On 3/24/06, Gabriel Wicke <gabrielwicke(a)users.sourceforge.net> wrote:
Update of /cvsroot/wikipedia/phase3/includes
In directory sc8-pr-cvs1.sourceforge.net:/tmp/cvs-serv12319/includes
Modified Files:
Parser.php
Log Message:
Provide some cleanup if tidy is disabled:
* fix invalid nesting of anchors and i/b
* remove empty i/b tags
* remove divs inside anchors
Fixes several test cases
Index: Parser.php
===================================================================
RCS file: /cvsroot/wikipedia/phase3/includes/Parser.php,v
retrieving revision 1.602
retrieving revision 1.603
diff -u -d -r1.602 -r1.603
--- Parser.php 22 Mar 2006 04:57:14 -0000 1.602
+++ Parser.php 24 Mar 2006 16:36:29 -0000 1.603
@@ -250,6 +250,32 @@
if (($wgUseTidy and $this->mOptions->mTidy) or $wgAlwaysUseTidy) {
$text = Parser::tidy($text);
+ } else {
+ # attempt to sanitize at least some nesting problems
+ # (bug #2702 and quite a few others)
+ $tidyregs = array(
+ # ''Something [
http://www.cool.com
cool''] -->
+ # <i>Something</i><a
href="http://www.cool.com"..><i>cool></i></a>
+
'/(<([bi])>)(<([bi])>)?([^<]*)(<\/?a[^<]*>)([^<]*)(<\/\\4>)?(<\/\\2>)/'
=>
+ '\\1\\3\\5\\8\\9\\6\\1\\3\\7\\8\\9',
+ # fix up an anchor inside another anchor, only
+ # at least for a single single nested link (bug 3695)
+
'/(<a[^>]+>)([^<]*)(<a[^>]+>[^<]*)<\/a>(.*)<\/a>/'
=>
+ '\\1\\2</a>\\3</a>\\1\\4</a>',
+ # fix div inside inline elements- doBlockLevels won't
wrap a line which
+ # contains a div, so fix it up here; replace
+ # div with escaped text
+ '/(<([aib])
[^>]+>)([^<]*)(<div([^>]*)>)(.*)(<\/div>)([^<]*)(<\/\\2>)/'
=>
+
'\\1\\3<div\\5>\\6</div>\\8\\9',
+ # remove empty italic or bold tag pairs, some
+ # introduced by rules above
+ '/<([bi])><\/\\1>/' => ''
+ );
+
+ $text = preg_replace(
+ array_keys( $tidyregs ),
+ array_values( $tidyregs ),
+ $text );
}
wfRunHooks( 'ParserAfterTidy', array( &$this, &$text ) );
This fixes the "Bug 2702: Mismatched <i>, <b> and <a> tags are
invalid" test case but it's not really an improvement.
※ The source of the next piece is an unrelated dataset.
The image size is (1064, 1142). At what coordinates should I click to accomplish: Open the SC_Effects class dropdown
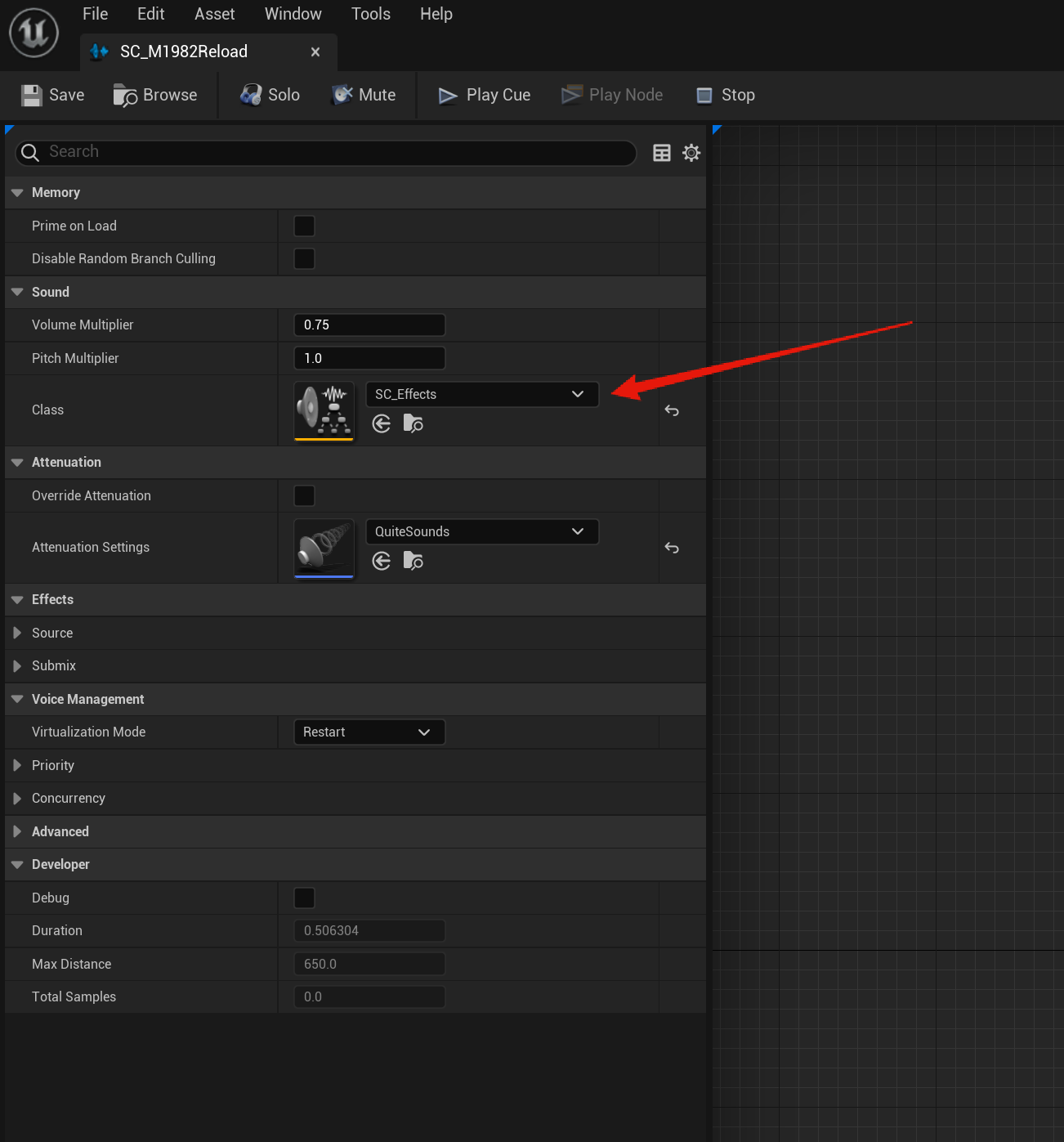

The test case
was supposed to demonstrate that we don't balance tags, which this
doesn't fix, it merely hacks around very specific cases with regular
expressions which fail if you insert more tags which would be fixed in
a parser that balanced tags properly.
I'm all for fixing the parser, but it's not an improvement to make
that parser test cases we have pass by basically writing a hack in the
parser to make just that test pass rather than fixing the core issue.